The district is researching ways to have a wider distribution to families, Handy noted, which could potentially involve its bus company.

The Hinsdale School District plans to distribute meals at bus stops, school board Chairwoman Holly Kennedy said over the weekend.

And in the Winchester School District, the food-service program will begin again on March 23, according to school board Chairwoman Lindseigh Picard.

More details on the district’s plans will be communicated in the next few days, she said.

ConVal School District’s End 68 Hours of Hunger program will continue to run during the schools’ closure, according to Program Coordinator Linda Caracappa.

The program provides nourishing food to students who need it through the weekend. Each bag of food costs $10 and provides two breakfasts, two lunches and three dinners for one child.

= What is expected =
Set down, word for word, the portion of the passage on school meal distribution between "More details on" and "Coordinator Linda Caracappa.", inclusive. The lines that follow are not used in any of the work on this passage.

= Dataset content =
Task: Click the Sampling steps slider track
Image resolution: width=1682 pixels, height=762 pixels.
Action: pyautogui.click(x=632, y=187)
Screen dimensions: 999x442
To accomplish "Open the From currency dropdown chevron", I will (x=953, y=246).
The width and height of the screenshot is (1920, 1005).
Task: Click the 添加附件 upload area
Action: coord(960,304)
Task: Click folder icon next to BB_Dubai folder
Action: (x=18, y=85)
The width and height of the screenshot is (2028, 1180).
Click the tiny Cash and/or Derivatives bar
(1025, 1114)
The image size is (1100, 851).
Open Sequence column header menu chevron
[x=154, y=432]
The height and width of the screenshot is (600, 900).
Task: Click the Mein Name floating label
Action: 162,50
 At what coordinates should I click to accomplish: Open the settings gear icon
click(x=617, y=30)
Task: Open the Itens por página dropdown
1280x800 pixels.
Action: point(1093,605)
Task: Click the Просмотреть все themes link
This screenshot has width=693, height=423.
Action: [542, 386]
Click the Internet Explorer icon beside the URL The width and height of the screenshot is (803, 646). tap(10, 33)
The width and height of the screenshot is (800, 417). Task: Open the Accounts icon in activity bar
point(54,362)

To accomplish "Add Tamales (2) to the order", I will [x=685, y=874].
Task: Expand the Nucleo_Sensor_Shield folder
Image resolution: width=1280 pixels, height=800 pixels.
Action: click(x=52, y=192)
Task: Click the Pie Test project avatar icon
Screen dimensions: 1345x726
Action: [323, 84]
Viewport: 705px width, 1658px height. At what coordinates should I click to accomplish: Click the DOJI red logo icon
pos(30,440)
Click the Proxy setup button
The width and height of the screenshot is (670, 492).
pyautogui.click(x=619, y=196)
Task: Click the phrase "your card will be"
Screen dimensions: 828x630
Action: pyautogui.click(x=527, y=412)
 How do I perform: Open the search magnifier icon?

= Answer section =
More details on the district’s plans will be communicated in the next few days, she said.

ConVal School District’s End 68 Hours of Hunger program will continue to run during the schools’ closure, according to Program Coordinator Linda Caracappa.